** Opening EXTRACT PROVIDED block **

Online Program

287760
Street vendors' contribution to urban food environments - variation by weather, season, and neighborhood


Tuesday, November 5, 2013 : 9:30 a.m. - 9:50 a.m.

Sean C. Lucan, MD, MPH, MS, Department of Family and Social Medicine, Albert EInstein College of Medicine | Montefiore Medical Center, Bronx, NY

Andrew Maroko, PhD, Department of Health Sciences, Lehman College, City University of New York, Bronx, NY
Joel Bumol, BS, Albert Einstein College of Medicine, Yeshiva University, Bronx, NY
Monica Varona, MEM, Nicholas School of the Environment, Durham, NC
Luis Torrens, BA, School of Public Health at Hunter College, City University of New York, New York, NY
Clyde Schechter, MD, Department of Family and Social Medicine, Albert Einstein College of Medicine, Bronx, NY
INTRODUCTION: Research on food environments has focused mainly on stores and restaurants. Comparatively neglected have been street vendors like roadside carts, trucks, and stands, which may also be important. We sought to describe the contribution of street vendors to food environments in urban neighborhoods. METHODS: Researchers canvassed the entire Bronx looking for street vendors, recording locations, descriptions of food-and-beverage items offered, and vendors' answers to when and where they sell. Neighborhood data came from city and Census sources. RESULTS: Researchers identified 372 vendors. Vendors offering exclusively “less-healthy” foods outnumbered vendors offering exclusively “healthier” foods. Rainy days reduced counts of all vendors on the street, but vendors of exclusively “less-healthy” foods the most. Using a larger definition of “neighborhood” (United Hospital Fund areas), “less-healthy” vending per capita was directly correlated (in summer) with mean sugar-sweetened-beverage consumption, mean body mass index, the proportion of residents reporting high cholesterol or hypertension, and the proportion of residents not graduating high school or living in poverty, and (in winter) with the proportion of poor or Hispanic residents (Spearman correlations 0.90 - 1.00, p values 0.037 to <0.001). Using a smaller definition of “neighborhood” (1/4-mile walking buffer around each vendor), there were greater odds, in summer, of vendors offering “less-healthy” foods with increasing proportions of foreign-born citizens (OR =1.04, p = 0.036), but not in winter. CONCLUSIONS: Street vendors may contribute negatively to food-environment healthfulness overall, but the extent of their overall negative contribution may vary by weather, season, and neighborhood characteristics.

Learning Areas:

Chronic disease management and prevention
Epidemiology
Public health or related research

Learning Objectives:
Describe the distribution of street vendors selling “healthier” and “less-healthy” foods (defined in the presentation) across the Bronx. Demonstrate how the distribution of street vendors (mobile sources of food) varies by weather, season, and neighborhood characteristics Explain the potential implications of street vendors’ variable presence for community nutrition and health in urban neighborhoods

Keyword(s): Food and Nutrition, Environment

Presenting author's disclosure statement:

Qualified on the content I am responsible for because: I am a grant-funded public-health researcher, focusing on how different aspects of urban food environments may influence what people eat, and what the implications are for obesity and chronic diseases, particularly in low-income and minority communities.
Any relevant financial relationships? No

I agree to comply with the American Public Health Association Conflict of Interest and Commercial Support Guidelines, and to disclose to the participants any off-label or experimental uses of a commercial product or service discussed in my presentation.

** Closing EXTRACT PROVIDED block **
** Opening INFORMATION GIVEN block **

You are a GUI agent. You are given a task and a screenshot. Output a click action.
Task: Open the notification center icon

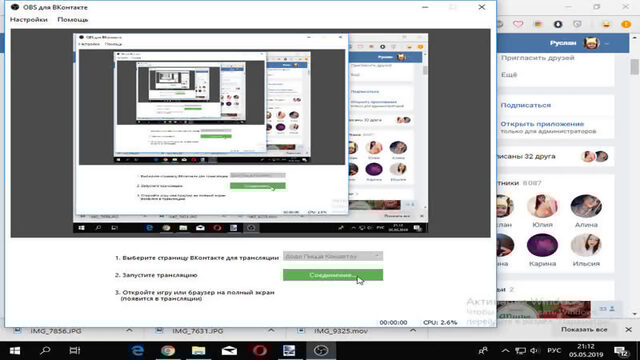(621, 351)
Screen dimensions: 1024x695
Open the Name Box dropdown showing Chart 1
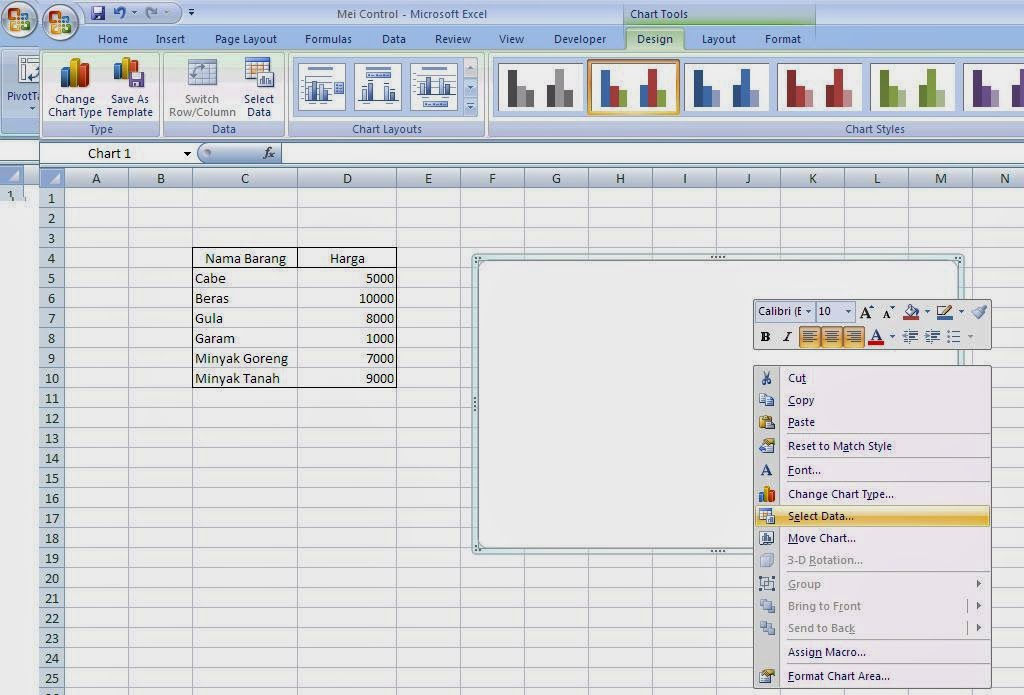(186, 153)
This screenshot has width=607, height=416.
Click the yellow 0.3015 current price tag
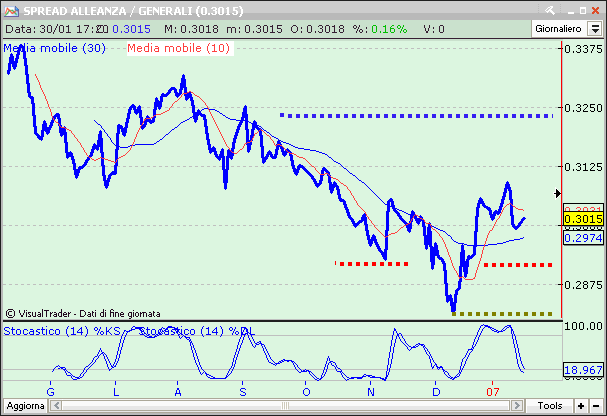(582, 219)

** Closing INFORMATION GIVEN block **

→ **EXERCISE DESCRIPTION**: Reproduce the portion of the street vendor abstract between "Any relevant financial" and "in my presentation.", inclusive.

→ **FINAL ANSWER**:
Any relevant financial relationships? No

I agree to comply with the American Public Health Association Conflict of Interest and Commercial Support Guidelines, and to disclose to the participants any off-label or experimental uses of a commercial product or service discussed in my presentation.